I'd say that yes, you require a parse tree (and the source) - how else would you know what constitutes a "line" and a valid statement?

A practical simplification though might be an "statement profiler" instead of a "line profiler". In R, the parse tree is readily available: body(theFunction), so it should be fairly easy to insert measuring code around each statement. With some more work you can insert it around a group of statements that belong to the same line.

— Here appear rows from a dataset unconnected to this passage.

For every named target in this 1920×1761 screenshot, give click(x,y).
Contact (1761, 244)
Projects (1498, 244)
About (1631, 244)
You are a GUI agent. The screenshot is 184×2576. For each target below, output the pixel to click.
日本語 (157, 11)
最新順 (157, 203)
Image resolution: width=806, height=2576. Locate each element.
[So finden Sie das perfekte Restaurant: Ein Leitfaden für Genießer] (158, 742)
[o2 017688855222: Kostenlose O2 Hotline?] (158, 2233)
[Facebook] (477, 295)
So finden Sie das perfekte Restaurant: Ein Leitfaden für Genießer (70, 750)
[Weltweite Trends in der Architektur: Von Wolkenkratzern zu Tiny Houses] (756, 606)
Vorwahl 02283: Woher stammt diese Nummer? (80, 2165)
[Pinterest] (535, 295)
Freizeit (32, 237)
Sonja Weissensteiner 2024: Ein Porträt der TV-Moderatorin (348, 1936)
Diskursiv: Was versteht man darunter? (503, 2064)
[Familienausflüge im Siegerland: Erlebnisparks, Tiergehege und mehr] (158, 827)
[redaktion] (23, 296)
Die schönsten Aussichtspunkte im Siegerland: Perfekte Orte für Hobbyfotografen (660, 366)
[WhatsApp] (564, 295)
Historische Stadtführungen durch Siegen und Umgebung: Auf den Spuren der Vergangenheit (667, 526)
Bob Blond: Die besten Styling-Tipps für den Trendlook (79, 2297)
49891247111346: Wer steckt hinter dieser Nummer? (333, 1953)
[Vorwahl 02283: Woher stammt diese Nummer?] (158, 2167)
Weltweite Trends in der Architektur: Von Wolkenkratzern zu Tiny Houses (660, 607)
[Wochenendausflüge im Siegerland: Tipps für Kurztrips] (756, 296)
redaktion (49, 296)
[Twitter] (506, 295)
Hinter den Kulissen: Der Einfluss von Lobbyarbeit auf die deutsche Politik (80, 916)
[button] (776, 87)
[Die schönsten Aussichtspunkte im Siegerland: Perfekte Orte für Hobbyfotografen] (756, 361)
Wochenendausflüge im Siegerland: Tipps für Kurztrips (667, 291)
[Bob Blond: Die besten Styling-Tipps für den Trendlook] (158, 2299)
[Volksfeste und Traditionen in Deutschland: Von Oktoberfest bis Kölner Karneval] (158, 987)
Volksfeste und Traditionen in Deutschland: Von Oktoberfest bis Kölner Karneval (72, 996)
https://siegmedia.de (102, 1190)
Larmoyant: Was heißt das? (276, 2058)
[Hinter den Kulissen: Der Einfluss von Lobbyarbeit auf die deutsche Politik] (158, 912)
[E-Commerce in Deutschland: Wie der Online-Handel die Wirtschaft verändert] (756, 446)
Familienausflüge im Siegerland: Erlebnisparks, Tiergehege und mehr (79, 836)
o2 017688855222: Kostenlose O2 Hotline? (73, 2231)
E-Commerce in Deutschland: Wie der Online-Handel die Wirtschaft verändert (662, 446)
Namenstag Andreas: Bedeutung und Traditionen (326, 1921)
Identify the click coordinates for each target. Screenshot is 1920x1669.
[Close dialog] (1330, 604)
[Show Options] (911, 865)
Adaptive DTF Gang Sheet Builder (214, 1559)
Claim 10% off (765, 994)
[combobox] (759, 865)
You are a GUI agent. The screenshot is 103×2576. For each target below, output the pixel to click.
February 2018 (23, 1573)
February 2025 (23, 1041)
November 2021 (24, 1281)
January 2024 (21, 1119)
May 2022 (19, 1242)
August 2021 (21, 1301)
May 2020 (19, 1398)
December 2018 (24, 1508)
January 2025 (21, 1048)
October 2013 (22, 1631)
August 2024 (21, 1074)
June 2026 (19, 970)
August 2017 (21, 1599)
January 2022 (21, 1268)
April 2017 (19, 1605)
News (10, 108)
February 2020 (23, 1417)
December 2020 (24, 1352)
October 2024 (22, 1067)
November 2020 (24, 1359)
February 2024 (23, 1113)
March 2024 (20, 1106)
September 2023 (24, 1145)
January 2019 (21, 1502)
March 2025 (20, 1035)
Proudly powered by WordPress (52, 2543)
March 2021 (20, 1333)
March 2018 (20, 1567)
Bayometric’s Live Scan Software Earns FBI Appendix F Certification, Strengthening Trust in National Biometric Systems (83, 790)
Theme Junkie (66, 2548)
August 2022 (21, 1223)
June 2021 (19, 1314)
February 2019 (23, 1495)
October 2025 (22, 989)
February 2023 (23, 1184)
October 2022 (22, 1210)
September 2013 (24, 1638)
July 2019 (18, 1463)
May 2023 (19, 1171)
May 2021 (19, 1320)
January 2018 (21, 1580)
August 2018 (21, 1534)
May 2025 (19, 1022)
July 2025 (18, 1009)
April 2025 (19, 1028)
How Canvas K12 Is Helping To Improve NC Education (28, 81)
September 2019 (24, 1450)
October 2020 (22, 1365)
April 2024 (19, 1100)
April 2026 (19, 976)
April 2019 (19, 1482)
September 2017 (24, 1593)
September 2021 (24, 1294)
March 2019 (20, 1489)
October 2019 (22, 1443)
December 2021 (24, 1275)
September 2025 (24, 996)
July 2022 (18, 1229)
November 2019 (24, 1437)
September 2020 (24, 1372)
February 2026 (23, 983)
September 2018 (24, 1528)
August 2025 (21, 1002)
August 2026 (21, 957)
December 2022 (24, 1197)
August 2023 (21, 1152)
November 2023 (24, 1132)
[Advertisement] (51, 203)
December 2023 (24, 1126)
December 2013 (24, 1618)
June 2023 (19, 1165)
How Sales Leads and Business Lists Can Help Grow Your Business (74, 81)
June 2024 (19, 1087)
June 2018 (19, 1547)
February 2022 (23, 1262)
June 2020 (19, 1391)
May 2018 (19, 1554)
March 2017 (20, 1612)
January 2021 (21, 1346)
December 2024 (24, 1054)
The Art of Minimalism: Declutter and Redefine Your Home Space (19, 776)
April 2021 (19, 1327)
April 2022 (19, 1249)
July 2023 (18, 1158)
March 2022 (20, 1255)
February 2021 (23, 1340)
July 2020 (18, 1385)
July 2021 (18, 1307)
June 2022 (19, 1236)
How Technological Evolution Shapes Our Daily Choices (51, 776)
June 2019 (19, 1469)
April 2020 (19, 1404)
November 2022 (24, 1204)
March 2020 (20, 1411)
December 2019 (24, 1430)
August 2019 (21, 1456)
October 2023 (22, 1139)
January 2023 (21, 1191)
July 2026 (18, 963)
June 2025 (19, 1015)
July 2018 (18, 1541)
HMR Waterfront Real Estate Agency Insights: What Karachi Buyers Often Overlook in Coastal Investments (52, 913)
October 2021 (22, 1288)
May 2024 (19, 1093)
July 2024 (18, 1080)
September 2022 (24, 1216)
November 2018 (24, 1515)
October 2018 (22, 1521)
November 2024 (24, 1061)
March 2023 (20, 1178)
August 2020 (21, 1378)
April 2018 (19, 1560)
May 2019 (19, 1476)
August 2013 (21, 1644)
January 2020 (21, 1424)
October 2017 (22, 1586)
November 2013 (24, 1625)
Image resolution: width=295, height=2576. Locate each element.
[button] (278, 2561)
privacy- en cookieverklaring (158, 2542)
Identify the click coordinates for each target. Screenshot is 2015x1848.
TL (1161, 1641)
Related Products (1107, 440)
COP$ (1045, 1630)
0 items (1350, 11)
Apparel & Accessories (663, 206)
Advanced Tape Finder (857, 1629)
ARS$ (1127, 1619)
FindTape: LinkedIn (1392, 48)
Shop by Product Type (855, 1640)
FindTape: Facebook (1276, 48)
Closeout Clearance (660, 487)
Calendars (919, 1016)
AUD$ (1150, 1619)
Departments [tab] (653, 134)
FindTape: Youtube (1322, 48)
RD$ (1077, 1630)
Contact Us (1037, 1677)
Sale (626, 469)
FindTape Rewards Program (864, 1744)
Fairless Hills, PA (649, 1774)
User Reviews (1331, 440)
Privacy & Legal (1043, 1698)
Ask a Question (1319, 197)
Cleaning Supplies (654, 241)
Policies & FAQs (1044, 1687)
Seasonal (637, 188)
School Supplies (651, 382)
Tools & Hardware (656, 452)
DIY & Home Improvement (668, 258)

In R, the body of a function loaded from a file typically also has an attribute srcref that lists the source for each "line" (actually each statement) :

Here's a sample function (put in "example.R"):

f <- function(x, y=3)
{
    a <- 0; a <- 1  # Two statements on one line
    a <- (x + 1) *  # One statement on two lines
        (y + 2)

    a <- "foo       
        bar"        # One string on two lines
}

Then in R:

source("example.R")
dput(attr(body(theFunction), "srcref"))

Which prints this line/column information:

list(structure(c(2L, 1L, 2L, 1L, 1L, 1L, 2L, 2L), srcfile = <environment>, class = "srcref"), 
    structure(c(3L, 2L, 3L, 7L, 9L, 14L, 3L, 3L), srcfile = <environment>, class = "srcref"), 
    structure(c(3L, 10L, 3L, 15L, 17L, 22L, 3L, 3L), srcfile = <environment>, class = "srcref"), 
    structure(c(4L, 2L, 5L, 15L, 9L, 15L, 4L, 5L), srcfile = <environment>, class = "srcref"), 
    structure(c(7L, 2L, 8L, 6L, 9L, 20L, 7L, 8L), srcfile = <environment>, class = "srcref"))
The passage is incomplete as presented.